C'est la relation entre le patient et l'analyste qui définit la durée de la cure, de même que l'attente de l'analysé selon qu'il espère être soulagé d'un état pathologique ou, plus intellectuellement, explorer son inconscient.

Contrairement à la plupart des disciplines médicales, la psychanalyse ne vise que partiellement des objectifs thérapeutiques et a dû se constituer, seule, une déontologie pratique.

Le respect des règles communément admises, souvent inspirées des principes de son fondateur, n'est garanti par aucun « ordre ».

C'est Sigmund Freud (1856-1939) en personne qui, après avoir expérimenté sur lui-même une sorte « d'auto-analyse » qu'il dût interrompre, posa le principe de « l'analyse didactique » : celle à laquelle se soumet le futur praticien et qui devient le meilleur outil de sa formation.

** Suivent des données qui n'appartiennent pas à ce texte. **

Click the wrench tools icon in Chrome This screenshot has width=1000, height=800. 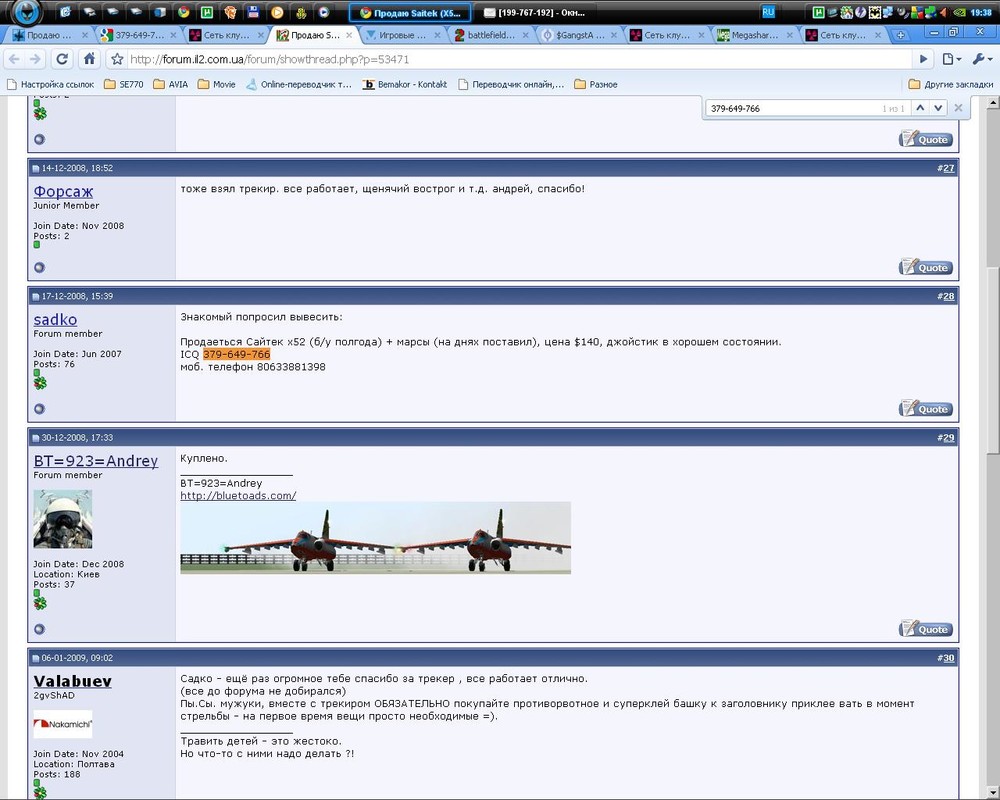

Les psychanalystes, qui ne sont pas tous médecins, fixent leurs règles dans le cadre de sociétés organisées en fonction d'options théoriques.

La durée et le coût des cures, ainsi que le manquement à certaines obligations de neutralité chez certains analystes ont alimenté les critiques adressées à la psychanalyse par certaines disciplines connexes dont la démarche est scientifique.